[ih] ARPANET pioneer Jack Haverty says the internet was never finished

John Levine johnl at iecc.com
Wed Mar 2 20:03:21 PST 2022


It appears that Noel Chiappa via Internet-history <jnc at mercury.lcs.mit.edu> said:
>    > On Tue, Mar 1, 2022 at 8:46 PM Jack Haverty wrote:
>
>    > One that I used in the talk was TOS, i.e., how should routers (and TCPs)
>    > treat datagrams differently depending on their TOS values.
>
>I actually don't think that's that important any more (or multicast either).
>TOS is only realy important in a network with resource limitations, or very
>different service levels. We don't have those any more - those limitations
>have just been engineered away.

That's not it, they came up against the impenetrable barrier of a
business model.
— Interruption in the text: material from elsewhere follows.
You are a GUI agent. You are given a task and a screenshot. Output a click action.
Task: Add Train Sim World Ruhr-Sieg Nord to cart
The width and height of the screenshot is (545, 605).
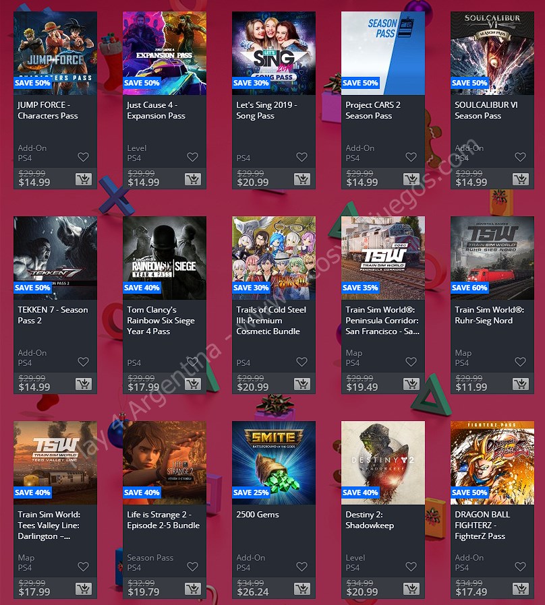point(521,384)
We understand how to price peering and transit of
traffic where all packets are the same, but nobody has any idea how
you do it where some packets are more valuable.

I never figured out why multicast failed.  It is bizarre that people are dumping
cable service which has 100 channels multicast to all of the customers in favor
of point-to-point service where you frequently have a zillion people streaming
separate copies of the same thing, e.g., a football game.  We fake it with CDNs
that position servers inside retail networks but really, it's multicast.